Я догнал его, и мы пошли молча. Андрей Иванович, видимо, злился и унывал. Нежданно приобретенная слава, которая могла достигнуть до ушей Матрены Степановны, беспокоила его всего более. Результаты сивухинского боя, о котором он не распространялся, тоже, вероятно, присоединили немало горечи к его настроению. Наконец, туча покрыла большую половину неба и грозила ливнем, а до деревни было еще далеко.
- Ник-когда не пойду больше! - злобно сказал Андрей Иванович. - И не зовите! Грех один с этим народом. - И потом он меланхолически прибавил: - А перед хорошим человеком я вполне оказался обманщиком.

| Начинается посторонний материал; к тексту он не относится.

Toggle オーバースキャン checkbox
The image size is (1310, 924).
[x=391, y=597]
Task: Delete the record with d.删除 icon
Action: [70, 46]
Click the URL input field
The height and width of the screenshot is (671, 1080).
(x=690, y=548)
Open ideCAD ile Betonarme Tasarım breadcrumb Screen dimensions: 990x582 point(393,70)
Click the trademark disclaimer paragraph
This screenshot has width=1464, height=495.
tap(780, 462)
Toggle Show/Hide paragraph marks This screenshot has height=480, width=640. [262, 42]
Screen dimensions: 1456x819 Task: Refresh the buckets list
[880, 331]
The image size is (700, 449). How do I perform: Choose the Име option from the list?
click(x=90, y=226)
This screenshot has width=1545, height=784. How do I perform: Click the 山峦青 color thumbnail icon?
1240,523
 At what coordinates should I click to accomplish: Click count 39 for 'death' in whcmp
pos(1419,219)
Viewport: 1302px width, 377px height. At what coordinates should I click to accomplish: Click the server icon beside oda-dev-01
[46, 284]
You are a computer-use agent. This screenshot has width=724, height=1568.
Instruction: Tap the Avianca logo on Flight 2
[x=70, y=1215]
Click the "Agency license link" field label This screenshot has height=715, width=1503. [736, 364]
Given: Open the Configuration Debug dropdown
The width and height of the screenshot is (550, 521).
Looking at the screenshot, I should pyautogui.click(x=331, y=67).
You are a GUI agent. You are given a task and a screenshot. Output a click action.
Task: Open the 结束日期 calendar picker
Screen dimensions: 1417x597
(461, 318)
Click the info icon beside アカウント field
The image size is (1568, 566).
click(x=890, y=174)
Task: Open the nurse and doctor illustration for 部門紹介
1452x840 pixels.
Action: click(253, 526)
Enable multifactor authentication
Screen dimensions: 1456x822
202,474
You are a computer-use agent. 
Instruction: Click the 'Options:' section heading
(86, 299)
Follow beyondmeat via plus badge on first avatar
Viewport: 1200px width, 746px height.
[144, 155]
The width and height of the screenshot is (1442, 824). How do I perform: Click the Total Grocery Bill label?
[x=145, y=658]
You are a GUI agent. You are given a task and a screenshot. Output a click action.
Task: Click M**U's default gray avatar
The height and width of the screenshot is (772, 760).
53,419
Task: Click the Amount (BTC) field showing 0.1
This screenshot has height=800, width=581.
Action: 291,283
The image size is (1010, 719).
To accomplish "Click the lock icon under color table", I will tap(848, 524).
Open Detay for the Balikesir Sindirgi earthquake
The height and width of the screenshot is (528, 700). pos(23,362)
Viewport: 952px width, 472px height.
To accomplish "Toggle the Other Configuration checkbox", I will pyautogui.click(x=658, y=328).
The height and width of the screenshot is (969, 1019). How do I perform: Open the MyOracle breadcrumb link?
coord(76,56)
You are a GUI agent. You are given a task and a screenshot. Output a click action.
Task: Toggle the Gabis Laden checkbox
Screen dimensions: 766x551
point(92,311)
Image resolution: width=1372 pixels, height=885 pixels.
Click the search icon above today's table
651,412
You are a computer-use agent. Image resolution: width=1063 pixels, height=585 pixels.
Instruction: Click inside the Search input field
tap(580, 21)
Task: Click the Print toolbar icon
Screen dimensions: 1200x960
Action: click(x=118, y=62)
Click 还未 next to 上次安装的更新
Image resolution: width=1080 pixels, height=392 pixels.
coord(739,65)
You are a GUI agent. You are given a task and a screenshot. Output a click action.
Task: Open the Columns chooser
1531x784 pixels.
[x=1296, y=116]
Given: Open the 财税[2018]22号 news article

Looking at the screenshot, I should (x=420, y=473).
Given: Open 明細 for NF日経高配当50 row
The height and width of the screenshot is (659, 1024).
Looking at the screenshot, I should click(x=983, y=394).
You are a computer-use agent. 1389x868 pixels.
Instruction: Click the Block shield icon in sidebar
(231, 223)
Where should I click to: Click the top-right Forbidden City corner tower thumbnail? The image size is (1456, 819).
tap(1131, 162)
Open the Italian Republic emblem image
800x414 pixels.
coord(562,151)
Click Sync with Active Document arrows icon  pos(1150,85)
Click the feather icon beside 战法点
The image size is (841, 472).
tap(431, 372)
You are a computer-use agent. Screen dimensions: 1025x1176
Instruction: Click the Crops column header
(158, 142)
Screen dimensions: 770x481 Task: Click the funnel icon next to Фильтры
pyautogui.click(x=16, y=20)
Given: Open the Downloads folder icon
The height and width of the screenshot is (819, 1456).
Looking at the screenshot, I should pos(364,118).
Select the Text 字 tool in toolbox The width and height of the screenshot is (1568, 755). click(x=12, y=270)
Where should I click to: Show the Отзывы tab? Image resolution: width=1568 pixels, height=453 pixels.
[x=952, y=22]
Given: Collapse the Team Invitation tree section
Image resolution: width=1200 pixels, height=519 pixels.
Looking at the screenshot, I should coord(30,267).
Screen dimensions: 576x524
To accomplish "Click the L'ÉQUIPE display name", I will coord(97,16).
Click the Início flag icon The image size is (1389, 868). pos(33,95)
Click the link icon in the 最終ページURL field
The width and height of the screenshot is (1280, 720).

- Это вы о ком? - спросил я.
- О ком? - известно, об Иване Спиридоновиче, об давальце. Ведь сапогам-то срок сегодня, в аккурат... Чай, дожидается.
- С которых же пор он у вас хорошим человеком стал? Давно ли вы на него сердились?
- Сердился!.. Странно вы говорите: мало ли что мы сердился!.. Мужик на царя три года серчал, а тот и не знал. Так и мы. А об Иване Спиридоновиче я так обязан понимать, что он мне первый благодетель. Когда ни приди: рупь-два со всяким удовольствием. Конечно, после того в в цене понажмет...
- Ну, вот видите!
- Ничего тут не видно... Нашего брата ежели не нажимать, мы совсем бога забудем... А что: на лице у меня синяков нет?
Я внимательно осмотрел лицо Андрея Ивановича и дал успокоительный ответ.
- И на том спасибо! Семейному человеку это всего хуже, - докторально объяснил он. - Семейного человека лучше ты всего оглоблей исколоти, а лица и рукой не тронь.
- Ну, уж...
- Чего ну? Много вы понимаете!
Я вспомнил про Матрену Степановну и потому не возражал более. К тому же Андрей Иванович, угнетаемый обстоятельствами и готовившийся к "хомуту", совершенно изменился. Со мной стал строптив и раздражителен, о "нацыи" говорил с презрением, зато о купечестве и давальцах отзывался в меланхолически почтительном тоне. Буйный демократизм первого дня нашего путешествия совсем с него схлынул.
Я отчасти приписывал это близкой грозе.
Туча заволокла уже небо и теперь все сгущалась и все падала книзу, опускаясь над полями, на которых побелевшие и поблекшие хлеба бились и припадали к земле. На темном фоне этой тучи несколько оторванных клочков тумана, прохваченных опаловыми отблесками, неслись куда-то тревожно и быстро, точно запоздалые всадники, убегающие вдоль тяжелого фронта атакующей колонны. Гром перекатывался сердитее и гулче, и по временам яркая молния, извиваясь зигзагами, бороздила набухшие грозою тучи.
Дорога казалась пуста. Мы обогнали на холме только глухого еврея-солдата, которого встретили в первый день. Он начал рассказывать нам о том, как он потерял платок и вернулся за десять верст в надежде разыскать его. Кроме того, он проливал кровь за веру и отлично играл на бубне... Все это было когда-то, в далеком прошлом, а теперь он глух, и беден, и несчастен... Голос его звучал в напряженном воздухе как-то особенно резко и однотонно. Заметив, однако, что мы мало обращаем на него внимания и, кроме того, несмотря на свою глухоту, расслышав сильный громовой раскат, он вдруг подобрал полы своей серой шинели и пустился бегом по дороге.